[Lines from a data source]
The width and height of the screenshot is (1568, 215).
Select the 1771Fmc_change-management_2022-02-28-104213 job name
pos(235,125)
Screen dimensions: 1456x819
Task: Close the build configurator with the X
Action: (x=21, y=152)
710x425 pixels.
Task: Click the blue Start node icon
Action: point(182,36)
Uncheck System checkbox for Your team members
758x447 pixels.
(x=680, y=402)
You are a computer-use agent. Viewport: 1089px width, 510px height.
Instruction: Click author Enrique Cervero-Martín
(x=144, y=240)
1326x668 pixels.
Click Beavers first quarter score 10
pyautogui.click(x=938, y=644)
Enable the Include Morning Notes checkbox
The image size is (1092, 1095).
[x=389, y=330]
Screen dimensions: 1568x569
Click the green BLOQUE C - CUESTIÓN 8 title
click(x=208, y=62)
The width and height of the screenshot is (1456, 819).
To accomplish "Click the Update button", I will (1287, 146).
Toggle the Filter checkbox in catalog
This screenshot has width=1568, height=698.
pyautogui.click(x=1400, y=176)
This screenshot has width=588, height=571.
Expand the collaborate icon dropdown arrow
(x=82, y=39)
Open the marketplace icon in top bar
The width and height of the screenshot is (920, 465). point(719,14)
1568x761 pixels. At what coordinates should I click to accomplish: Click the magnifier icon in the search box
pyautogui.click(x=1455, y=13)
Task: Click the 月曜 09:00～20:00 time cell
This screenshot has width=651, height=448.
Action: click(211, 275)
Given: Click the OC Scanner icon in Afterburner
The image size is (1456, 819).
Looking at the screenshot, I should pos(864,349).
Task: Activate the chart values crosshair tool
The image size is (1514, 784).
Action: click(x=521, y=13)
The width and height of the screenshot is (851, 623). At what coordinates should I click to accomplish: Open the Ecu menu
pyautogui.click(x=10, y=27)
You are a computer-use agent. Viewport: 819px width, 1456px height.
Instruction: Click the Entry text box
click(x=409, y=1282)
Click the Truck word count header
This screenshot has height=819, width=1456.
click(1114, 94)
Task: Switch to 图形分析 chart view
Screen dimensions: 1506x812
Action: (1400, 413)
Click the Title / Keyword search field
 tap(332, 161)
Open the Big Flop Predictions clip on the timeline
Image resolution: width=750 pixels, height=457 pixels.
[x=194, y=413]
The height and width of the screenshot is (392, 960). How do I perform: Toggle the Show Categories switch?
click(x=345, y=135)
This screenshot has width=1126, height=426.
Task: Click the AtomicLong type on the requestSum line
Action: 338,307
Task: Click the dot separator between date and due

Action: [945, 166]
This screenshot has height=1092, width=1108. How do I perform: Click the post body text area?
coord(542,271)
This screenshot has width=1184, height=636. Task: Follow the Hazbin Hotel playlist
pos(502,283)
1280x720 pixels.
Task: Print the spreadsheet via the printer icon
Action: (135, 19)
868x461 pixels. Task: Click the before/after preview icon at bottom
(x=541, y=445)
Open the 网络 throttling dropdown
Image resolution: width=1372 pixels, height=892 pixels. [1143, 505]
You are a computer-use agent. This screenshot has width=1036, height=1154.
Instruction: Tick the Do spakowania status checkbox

- _TASK BRIEF_:
Copy the lines above, starting at the line containing "Open the Big" and continuing through the last line.

- _CORRECT OUTPUT_:
Open the Big Flop Predictions clip on the timeline
Image resolution: width=750 pixels, height=457 pixels.
[x=194, y=413]
The height and width of the screenshot is (392, 960). How do I perform: Toggle the Show Categories switch?
click(x=345, y=135)
This screenshot has width=1126, height=426.
Task: Click the AtomicLong type on the requestSum line
Action: 338,307
Task: Click the dot separator between date and due

Action: [945, 166]
This screenshot has height=1092, width=1108. How do I perform: Click the post body text area?
coord(542,271)
This screenshot has width=1184, height=636. Task: Follow the Hazbin Hotel playlist
pos(502,283)
1280x720 pixels.
Task: Print the spreadsheet via the printer icon
Action: (135, 19)
868x461 pixels. Task: Click the before/after preview icon at bottom
(x=541, y=445)
Open the 网络 throttling dropdown
Image resolution: width=1372 pixels, height=892 pixels. [1143, 505]
You are a computer-use agent. This screenshot has width=1036, height=1154.
Instruction: Tick the Do spakowania status checkbox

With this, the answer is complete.